Antoine prit donc la décision de partir pour Saint-Jacques de Compostelle : situé à environ deux mille cinq cents kilomètres il fallait compter une bonne année de marche aller et retour sans compter les divers aléas comme la recherche de la nourriture, le franchissement des montagnes, les intempéries, etc., bref il fallait envisager plutôt deux ans de voyage.

Heureusement il n’était pas seul dans cette situation : il s’aboucha avec un certain Martin Lerouge, chef d’une caravane qui venait de Lyon ayant descendu le Rhône sur une gabare ; grâce à sa force peu commune il se fit embaucher pour pousser les charrois où se tenaient les femmes, les vieillards et les malades.
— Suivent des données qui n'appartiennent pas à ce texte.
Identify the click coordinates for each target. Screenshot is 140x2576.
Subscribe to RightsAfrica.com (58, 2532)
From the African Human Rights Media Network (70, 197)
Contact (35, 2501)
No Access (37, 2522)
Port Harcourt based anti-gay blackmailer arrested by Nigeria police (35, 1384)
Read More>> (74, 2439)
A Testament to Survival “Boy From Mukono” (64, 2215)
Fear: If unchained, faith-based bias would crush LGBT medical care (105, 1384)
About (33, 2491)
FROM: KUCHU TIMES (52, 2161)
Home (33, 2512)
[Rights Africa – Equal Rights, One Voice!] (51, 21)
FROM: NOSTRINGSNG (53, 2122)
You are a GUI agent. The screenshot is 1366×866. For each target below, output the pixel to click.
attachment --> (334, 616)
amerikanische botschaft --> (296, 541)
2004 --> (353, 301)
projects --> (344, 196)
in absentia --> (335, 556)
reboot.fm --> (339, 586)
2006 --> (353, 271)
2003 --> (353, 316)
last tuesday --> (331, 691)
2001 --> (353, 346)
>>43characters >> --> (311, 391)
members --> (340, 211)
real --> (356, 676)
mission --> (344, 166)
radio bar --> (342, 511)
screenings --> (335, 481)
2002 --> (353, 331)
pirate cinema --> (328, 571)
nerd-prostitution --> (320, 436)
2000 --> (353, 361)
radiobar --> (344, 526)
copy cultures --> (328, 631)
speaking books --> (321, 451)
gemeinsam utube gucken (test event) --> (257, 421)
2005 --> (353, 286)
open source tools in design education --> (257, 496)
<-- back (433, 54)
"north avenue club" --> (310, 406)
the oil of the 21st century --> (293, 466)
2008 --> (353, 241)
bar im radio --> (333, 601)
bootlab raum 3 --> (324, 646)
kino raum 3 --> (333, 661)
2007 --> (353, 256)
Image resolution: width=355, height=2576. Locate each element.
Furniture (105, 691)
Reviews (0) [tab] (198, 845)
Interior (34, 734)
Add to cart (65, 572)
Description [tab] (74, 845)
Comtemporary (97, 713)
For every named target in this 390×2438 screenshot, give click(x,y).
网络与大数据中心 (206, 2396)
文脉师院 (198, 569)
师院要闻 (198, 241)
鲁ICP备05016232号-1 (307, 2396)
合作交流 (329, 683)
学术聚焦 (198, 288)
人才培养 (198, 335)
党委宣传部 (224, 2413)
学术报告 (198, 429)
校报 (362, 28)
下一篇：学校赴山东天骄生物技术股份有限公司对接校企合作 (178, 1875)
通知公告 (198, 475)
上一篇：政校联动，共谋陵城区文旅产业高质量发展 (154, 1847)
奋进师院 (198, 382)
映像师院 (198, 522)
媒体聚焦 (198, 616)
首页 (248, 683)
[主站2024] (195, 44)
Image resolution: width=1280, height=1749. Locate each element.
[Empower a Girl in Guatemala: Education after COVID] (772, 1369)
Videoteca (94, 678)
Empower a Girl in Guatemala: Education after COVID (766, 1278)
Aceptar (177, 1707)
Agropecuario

Après une dernière nuit de recueillement et de prières dans la cathédrale Saint-Trophime le convoi s’ébranla en direction de l’ouest en suivant le Petit Rhône : le temps de ce début mars était froid et sec, la vive lumière du matin se réflétait sur l’eau, les arbres dépouillés de leurs feuilles montraient la voie, mais il flottait dans l’air un petit parfum printanier qui rendait tout le monde heureux. Le sol était bien dur aussi le convoi progressait rapidement et on atteignit Saint-Gilles en fin d’après-midi.

 

Déjà pendant son séjour en Arles Antoine avait passé de longues heures en admiration devant le portail de la cathédrale ; ce chef d’œuvre de l’art roman provençal se lisait comme une bande dessinée : on y voyait la vie des prophètes, du Christ, des apôtres, on pouvait imaginer le bonheur du paradis et la misère de l’enfer ; l’expressivité des statues et des divers tableaux formaient un support idéal à l’imagination et à la piété des pélerins. Mais le grand moment était l’entrée dans l’église : de grands futs de pierre serrés les uns contre les autres montent à une hauteur phénoménale, de grandes fenêtres diffusent une lumière irréelle, le chœur semble nimbé d’une grâce divine, Antoine était transporté d’une ferveur fantastique, d’une foi capable de soulever des montagnes, et restait ainsi des heures dans la méditation et la contemplation.

 

Au bout d’un certain temps il essayait d’apercevoir les travaux du cloître en construction mais les palissades érigées par les chanoines interdisaient toute intrusion : une fois ou deux il réussit à discuter avec des ouvriers, simples tâcherons qui s’occupaient de déblayer la terre ou de transporter la chaux et le sable ; il aurait aimé parler avec les maîtres maçons, mais ceux-ci étaient inaccessibles, perdus dans la taille d’une pierre ou la sculpture d’un motif.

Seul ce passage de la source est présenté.